Из купален Эразм выбрался разомлевшим, размякшим от жары, и, когда склонил колени в ритуальной позе, тело было гибким и податливым. Нерей, хозяин сада, расправил простыни, все восторгались пятнами, коленопреклоненного Эразма обступили младшие мальчики с ласковыми прикосновениями и дарами – его целовали в щеки, вешали ему на шею венки из белой ипомеи, затыкали за уши ромашки.
Представляя себе этот ритуал, Эразм не мог представить, что проникнется каждым его мгновением: скромным букетиком, который протянул Делос; дрожащим голосом старого Пилея, произносящего священные слова. Скорое расставание делало каждую мелочь необыкновенно дорогой. Переполняемый чувствами, Эразм поднялся с колен. Ему хотелось крепко обнять Делоса на прощание. Хотелось броситься вон из тесной комнатки с голой кроватью, которую он покинет навсегда. И свои маленькие сокровища ему тоже придется покинуть, например, вазу с цветами магнолии, что стояла на подоконнике.
Эразм вспомнил день, когда колокол звонил для Каллия, вспомнил долгие объятия – прощаясь, они не хотели друг друга отпускать. «Скоро колокол прозвонит и для тебя, – сказал тогда Каллий. – Я точно это знаю, Эразм». С тех пор минуло три лета.
Желанный момент не наступал так долго, а сейчас события развивались слишком стремительно: младших отослали с вестью; засовы отодвинулись, двери распахнулись.
Тут в переднюю вошел мужчина.
Эразм понял, что вновь опустился на колени, лишь коснувшись лбом холодного мрамора. Угрожающий силуэт застывшего на пороге поверг его на пол. Эразма поразили темные волосы, обрамляющие лицо с хищными, как у орла, чертами. Бицепсы, бугрящиеся под кожаными ремнями, загорелые бедра, не скрытые ни высокими сандалиями, ни кожаной юбкой, – все источало силу. Эразм хотел посмотреть снова, но не решился оторвать взгляд от мраморных плит.

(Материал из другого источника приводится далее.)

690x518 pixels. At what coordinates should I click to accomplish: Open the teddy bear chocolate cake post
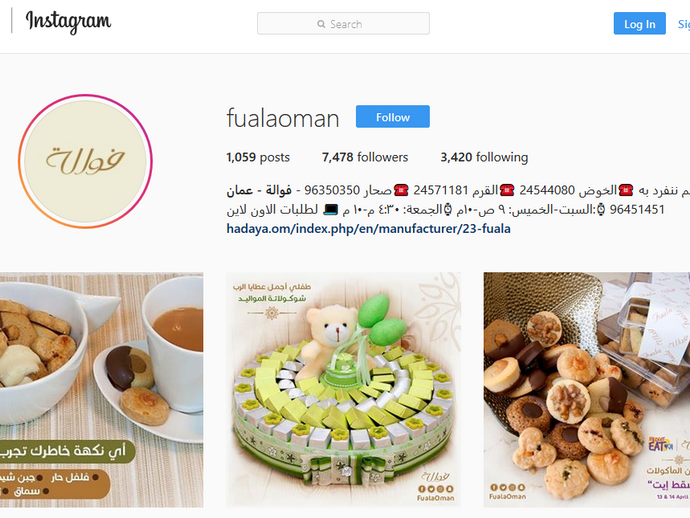point(343,390)
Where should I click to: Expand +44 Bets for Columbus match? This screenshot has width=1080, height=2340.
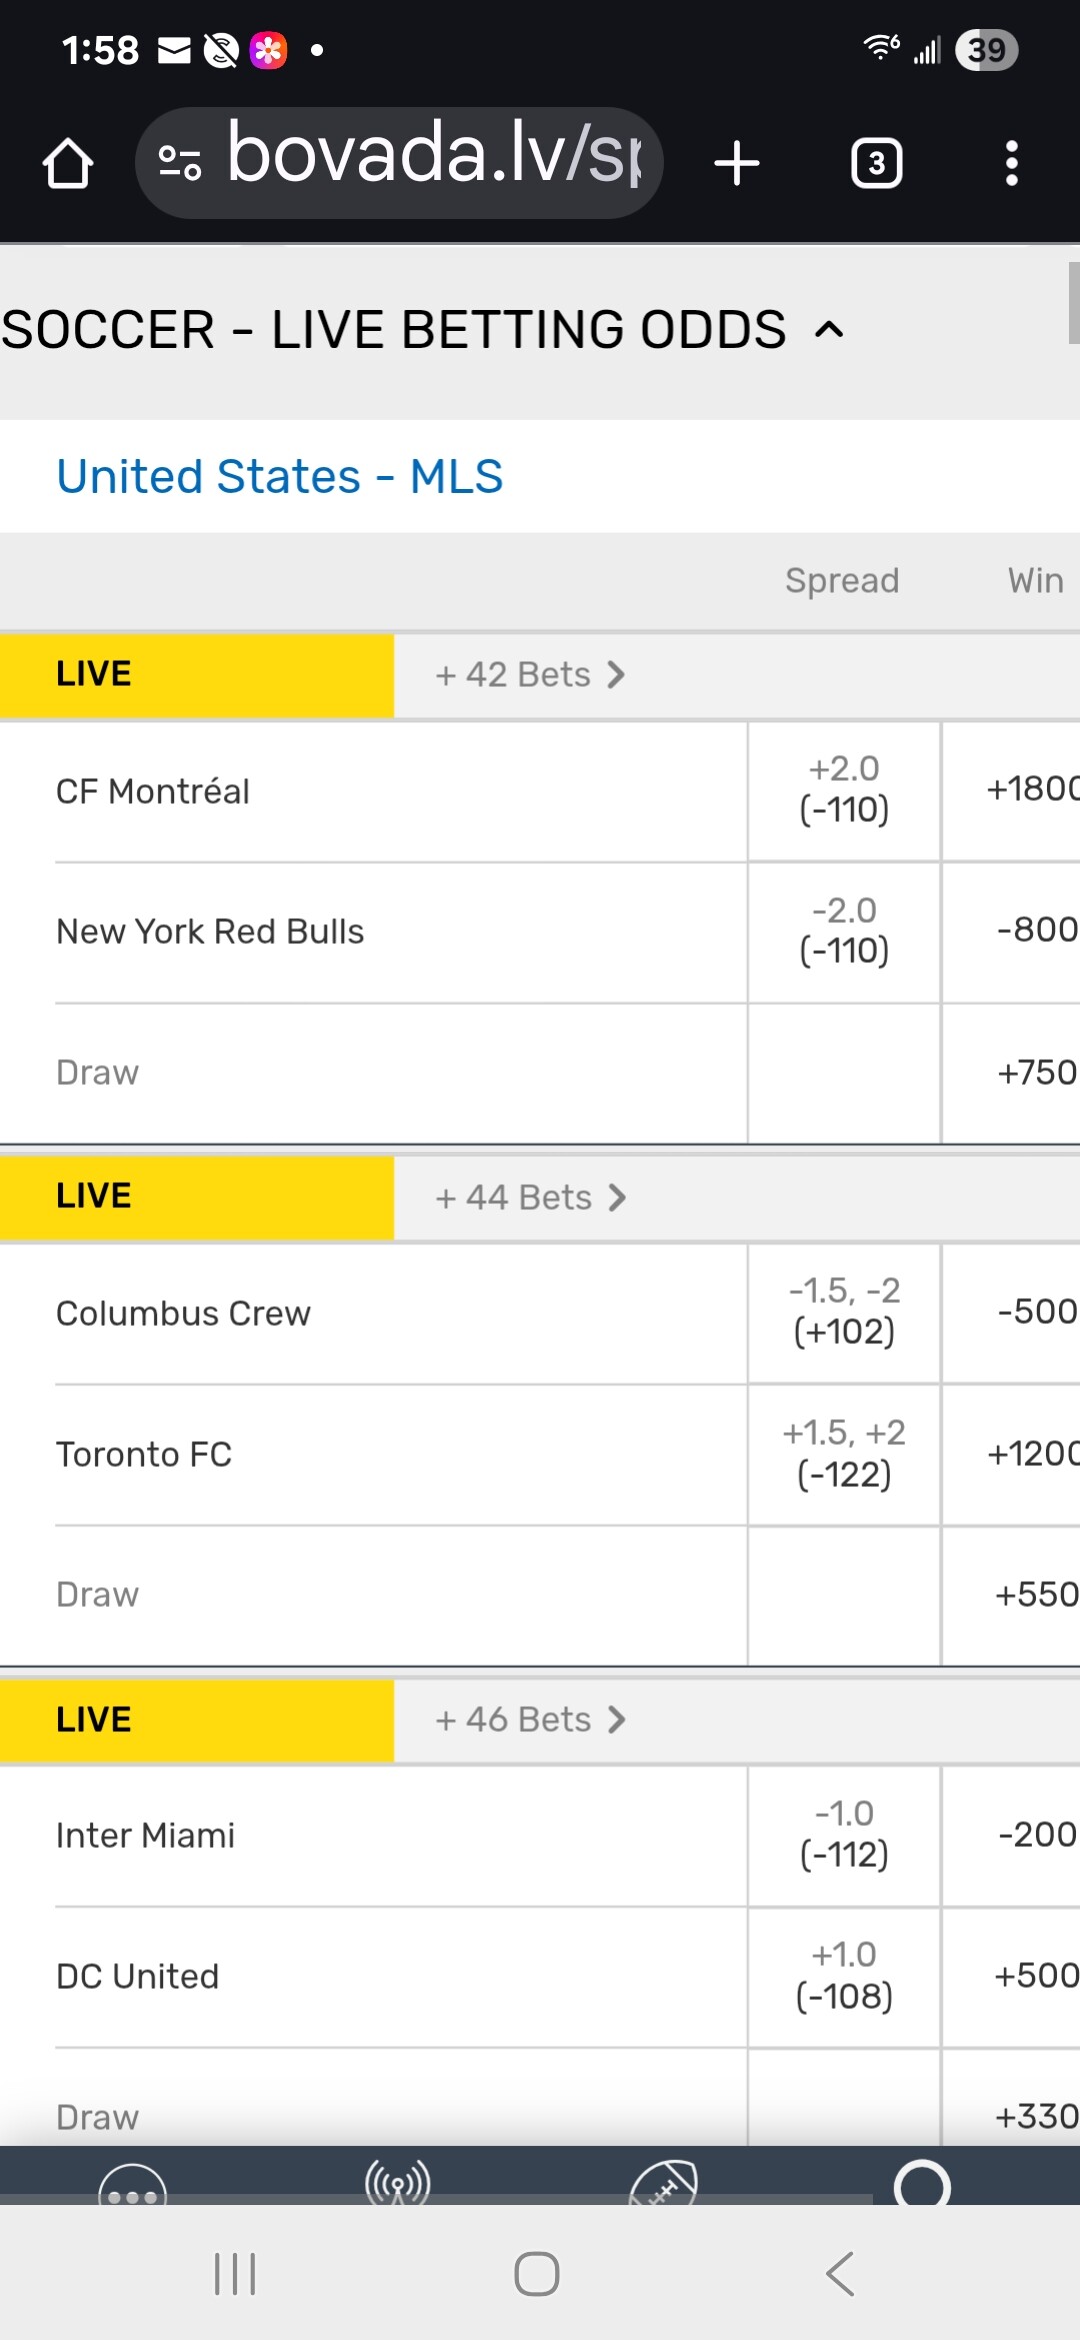coord(530,1197)
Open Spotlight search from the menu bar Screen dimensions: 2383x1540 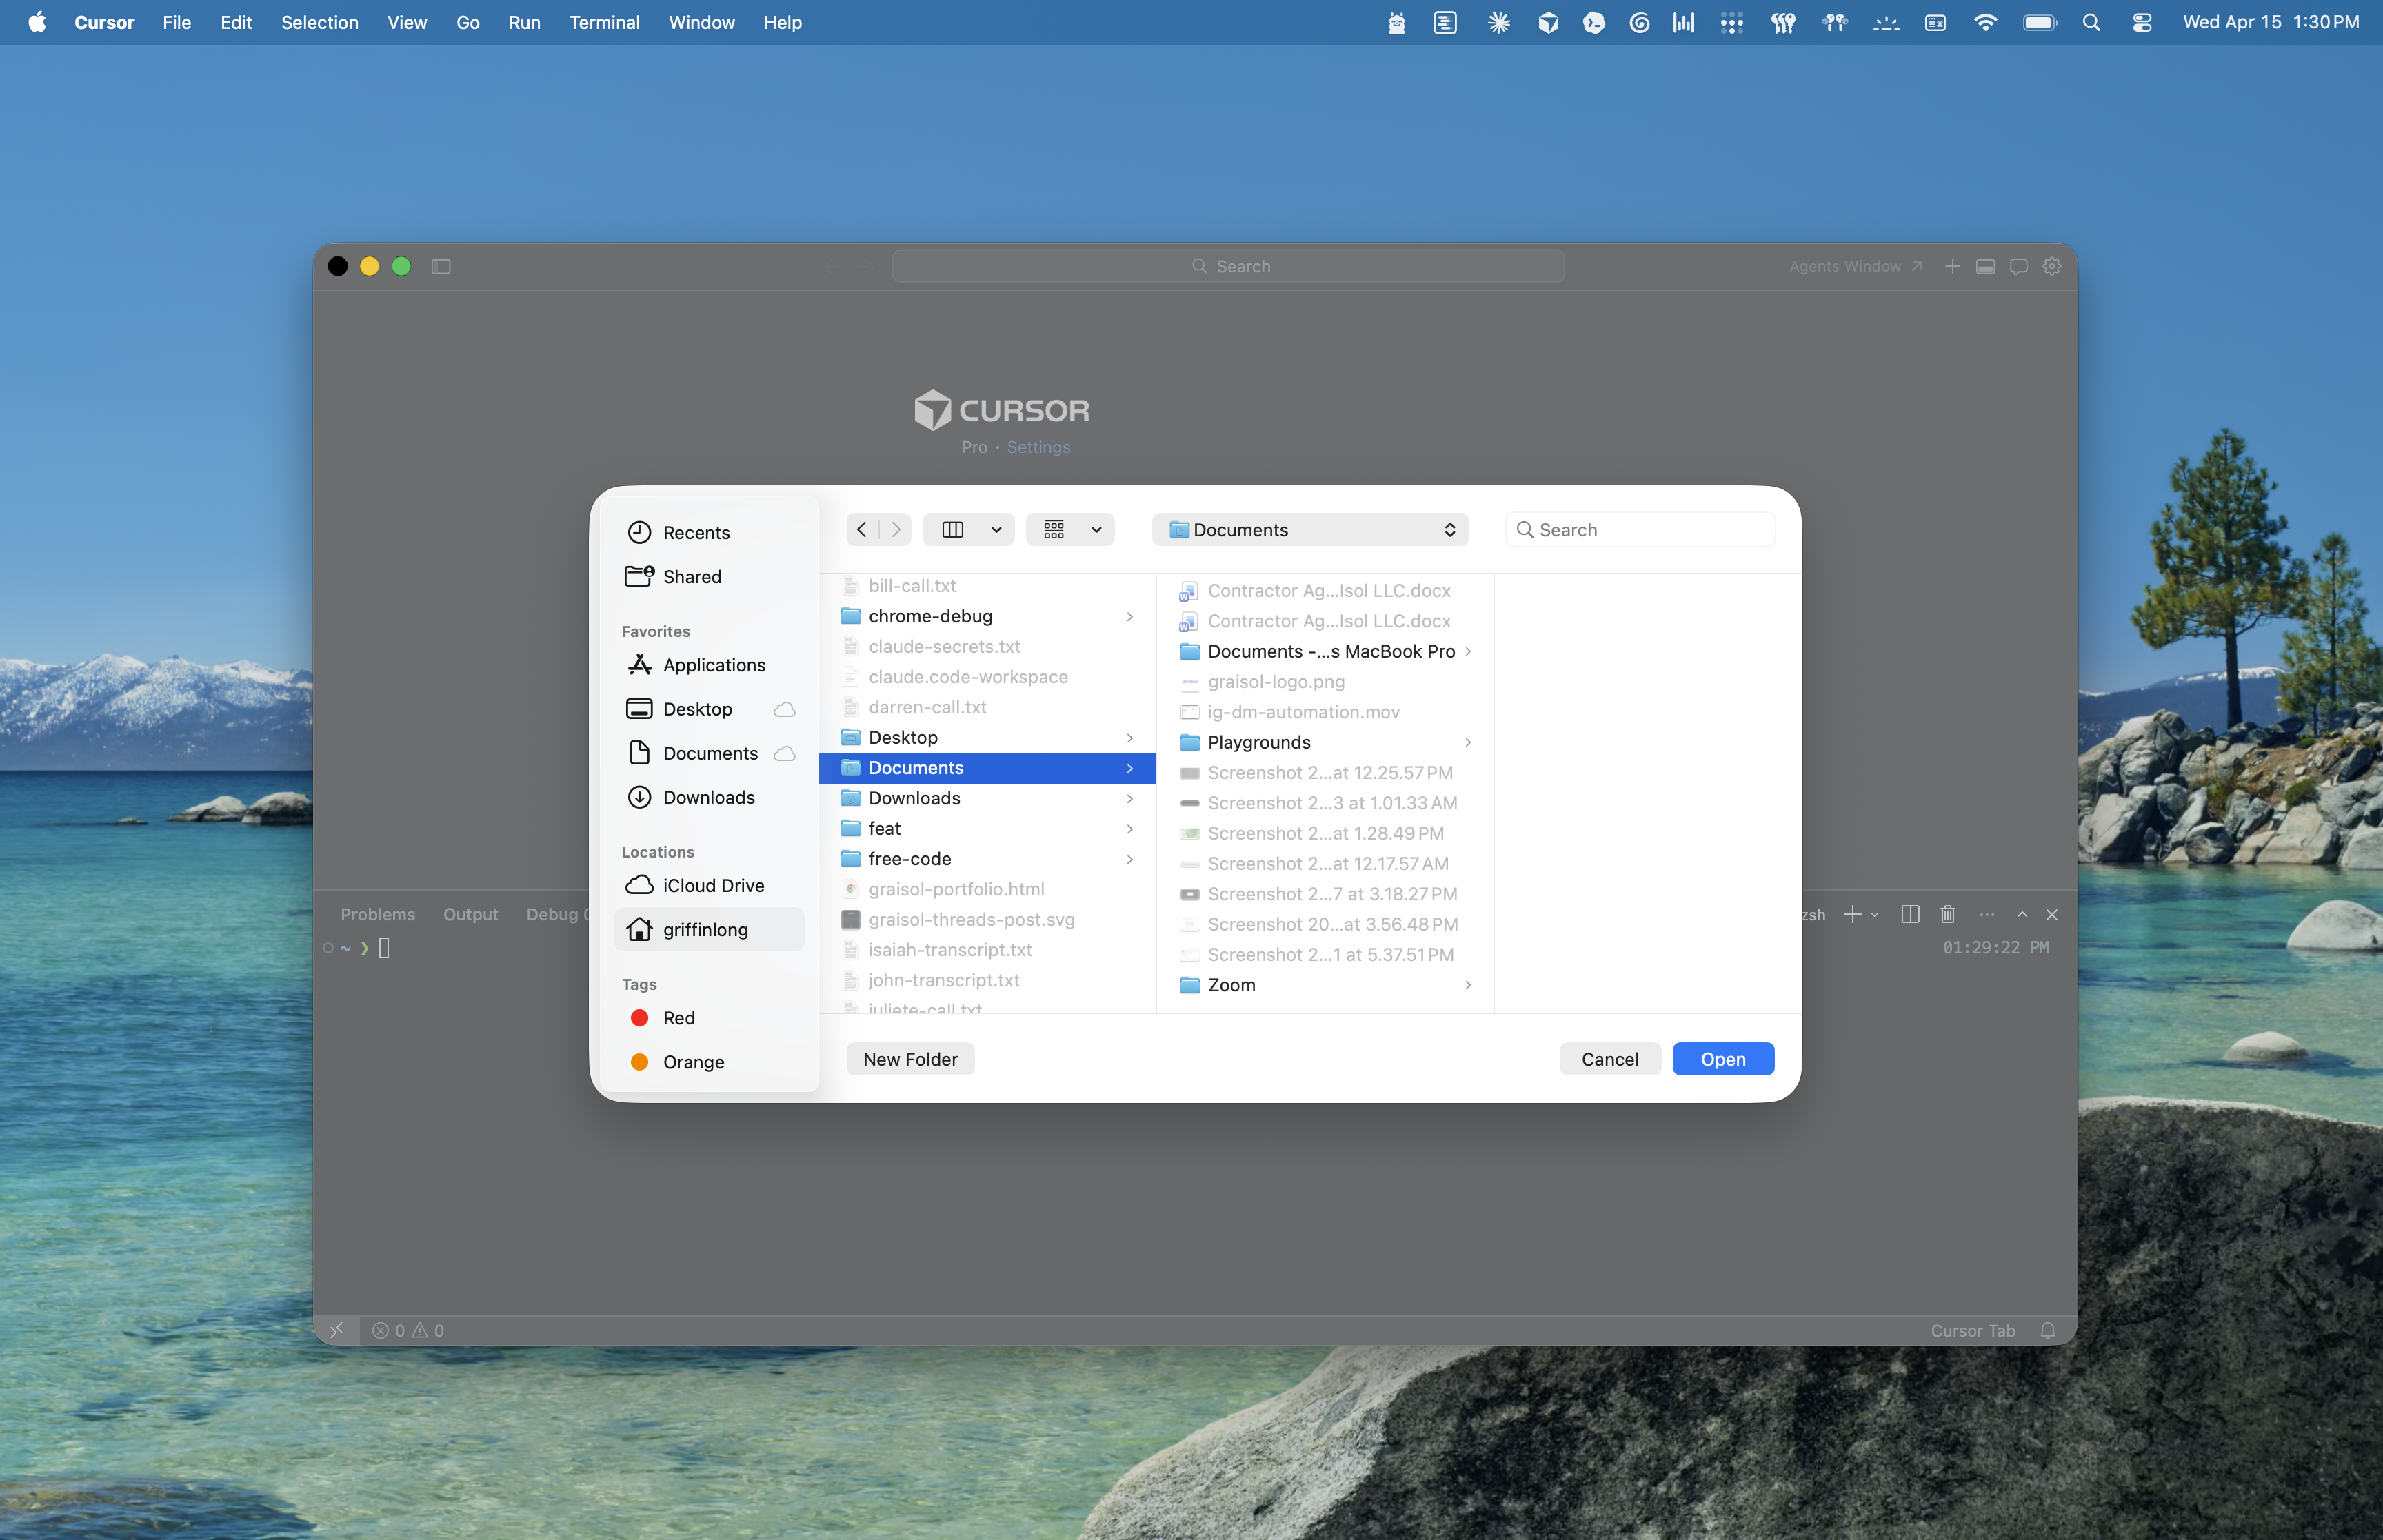pos(2091,22)
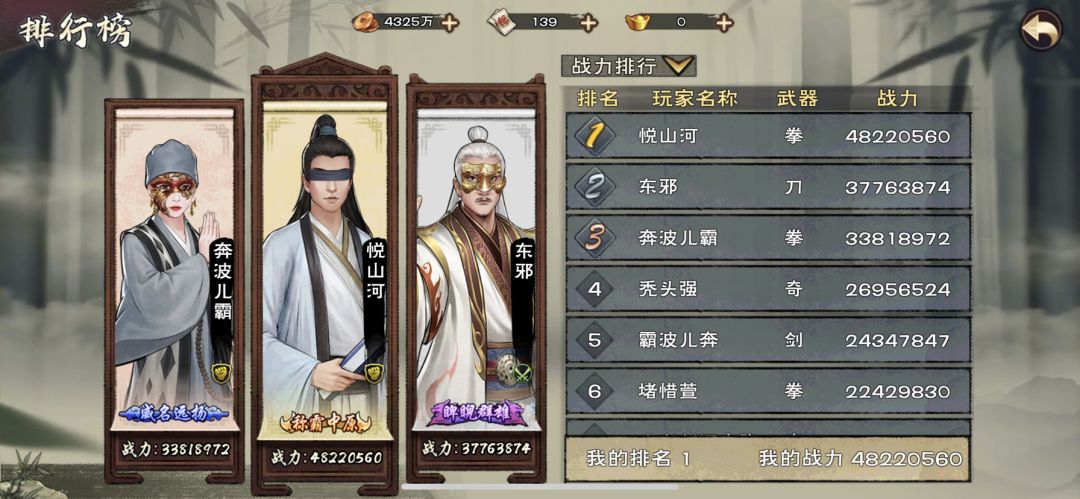
Task: Select the 悦山河 leaderboard row
Action: point(768,136)
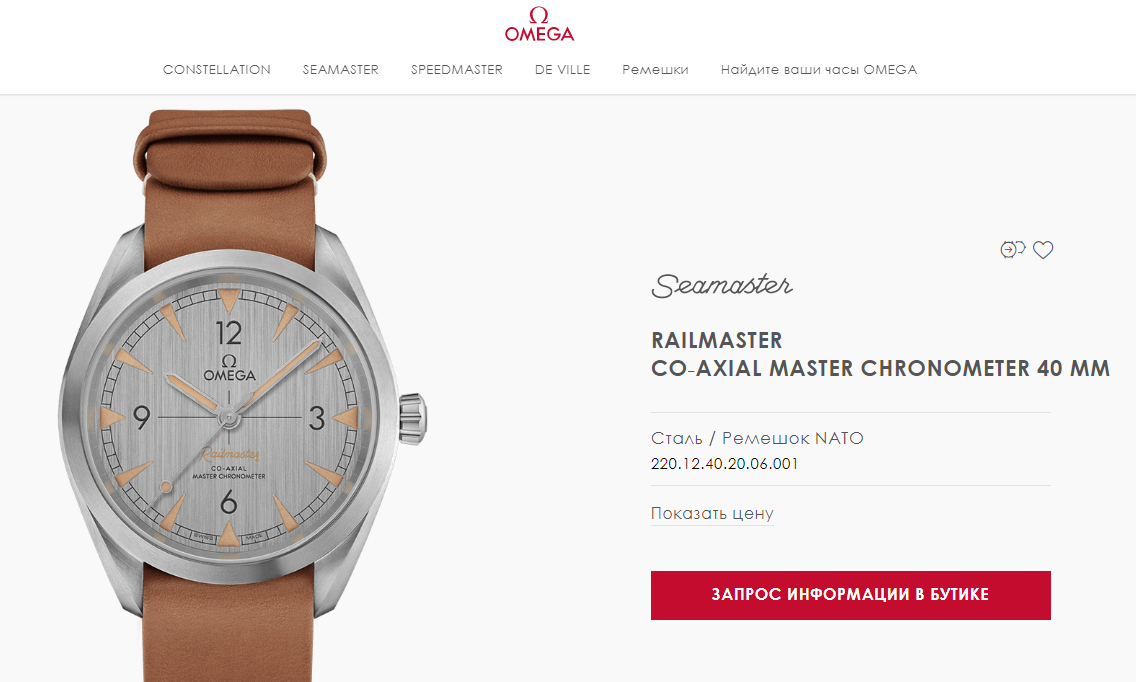The height and width of the screenshot is (682, 1136).
Task: Click Запрос информации в бутике button
Action: (x=851, y=595)
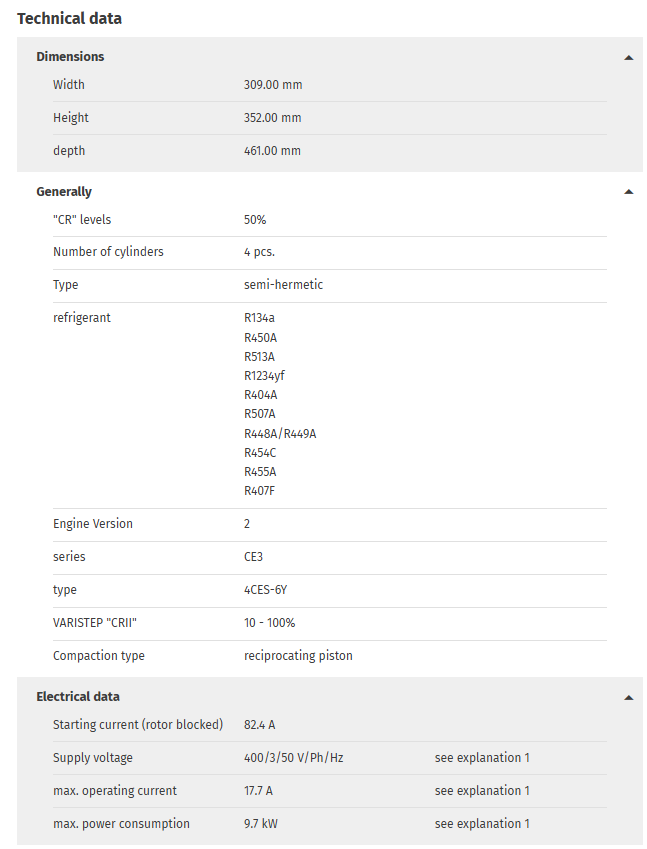Click the Electrical data heading
This screenshot has width=647, height=849.
78,696
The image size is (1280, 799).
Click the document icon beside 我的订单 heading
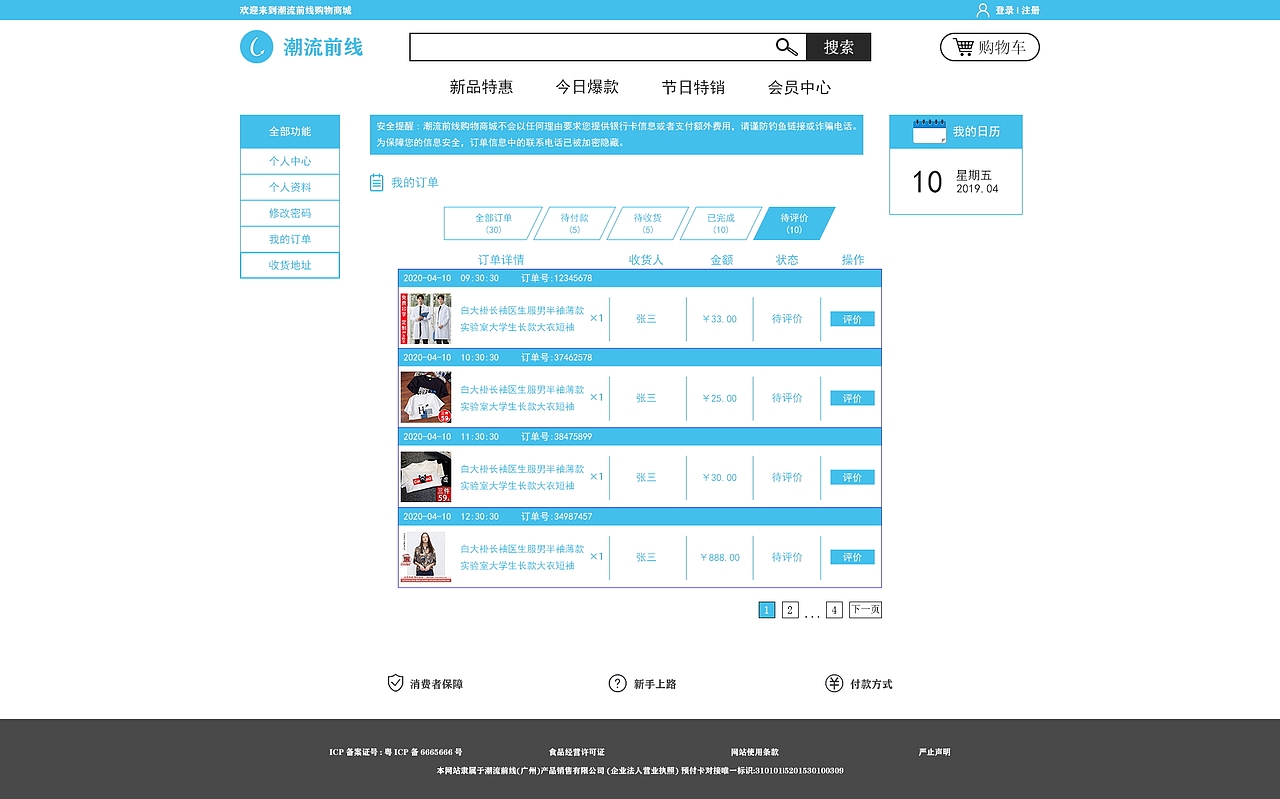[x=376, y=182]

Пилей обратился к гостю с подобающим почтением: сказывалась прежняя служба при дворе, но Эразм едва его слышал. Кожа пылала огнем, и он не улавливал сути разговора. Не ведал он, и сколько времени прошло, прежде чем мужчина ушел, и Пилей стал уговаривать его поднять голову.
– Ты дрожишь, – сказал Пилей.
– Это был… господин из дворца? – В собственном голосе Эразм расслышал легкое потрясение.
– Господин? – добродушно переспросил Пилей. – Это воин, который будет сопровождать и охранять тебя по дороге во дворец. В сравнении с твоим господином он как дождинка в сравнении с грозой, которая прилетает с океана и раскалывает небо.
* * *
Лето выдалось жарким.
Под безжалостно палящим солнцем стены, дорожки и лестничные ступени постепенно нагревались, а ночью мрамор отдавал тепло, как свежеобожженный кирпич. Океан, видимый с внутреннего двора, при каждом приливе словно отступал от сухих скал.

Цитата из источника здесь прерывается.